Capello: "La mia Juve fortissima, non c'era bisogno di aiuti arbitrali. Giraudo ha detto quello..."
Hanno suscitato polemiche l'intervista rilasciata da Antonio Giraudo a La Stampa. 20 anni dopo, l'ex dirigente della Juventus è tornato a parlare di Calciopoli. Giraudo ha rimarcato di aver subito "una gogna mediatica senza precedenti, figlia dell’invidia di chi non ci ha battuto sul campo". Aggiungendo che "alla fine dei lunghi processi è emerso come nessun campionato sia stato alterato.
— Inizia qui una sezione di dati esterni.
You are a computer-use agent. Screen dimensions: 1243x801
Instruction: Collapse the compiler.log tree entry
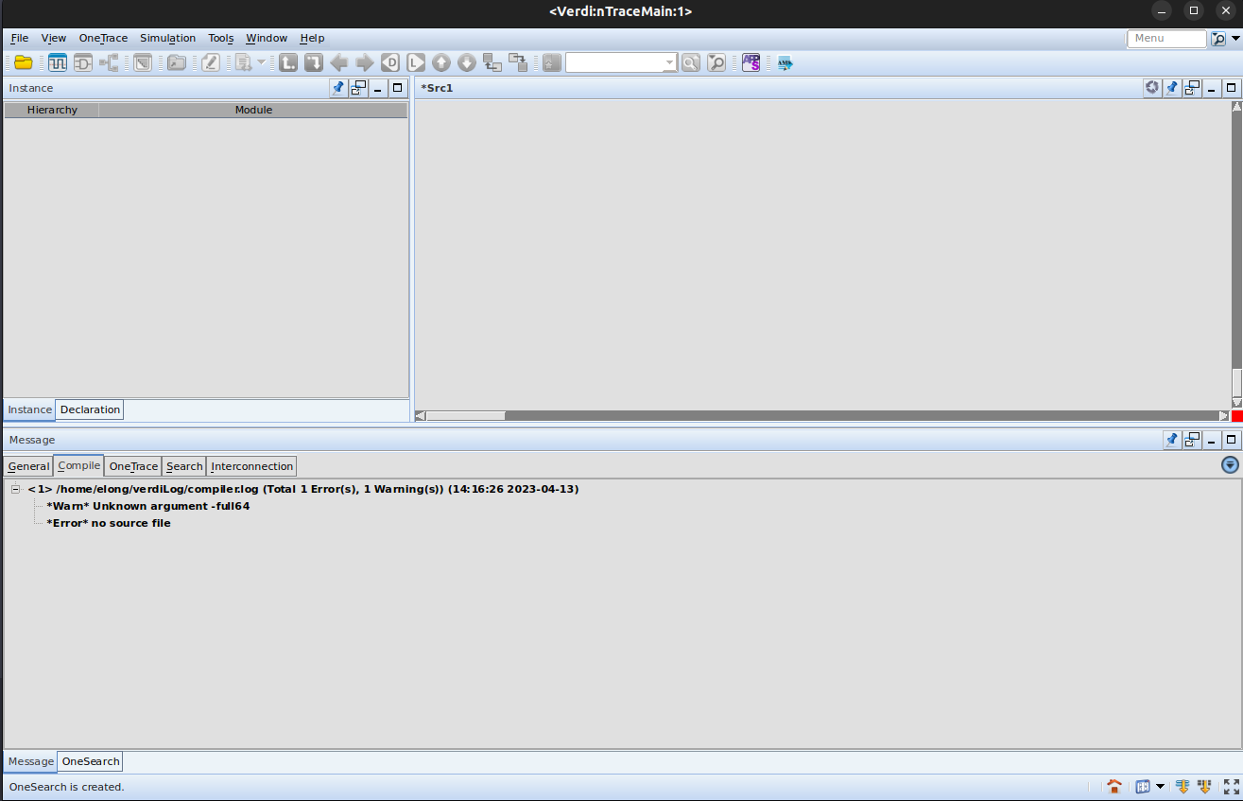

Lo disse Sandulli, presidente della Corte Federale, che era “un mondo fatto di cattive abitudini, non di illeciti classici”". Alle parole di Giraudo sono seguite quelle di Fabio Capello che ha ribadito ancora una volta che i due scudetti tolti alla Juve li sente suoi.
"Il dottor Giraudo è il miglior manager italiano che abbiamo, eppure è stato espulso dal sistema. Calciopoli è nata dall’invidia di chi non riusciva a batterci sul campo? Beh, eravamo fortissimi. Non avevamo bisogno di aiutini. Il dottor Giraudo porta a galla verità che io ho sempre sostenuto e sempre detto: quegli scudetti sono stati vinti sul campo, non erano medaglie tarocche. Erano medaglie vere", ha concluso l'ex allenatore ai microfoni de La Stampa.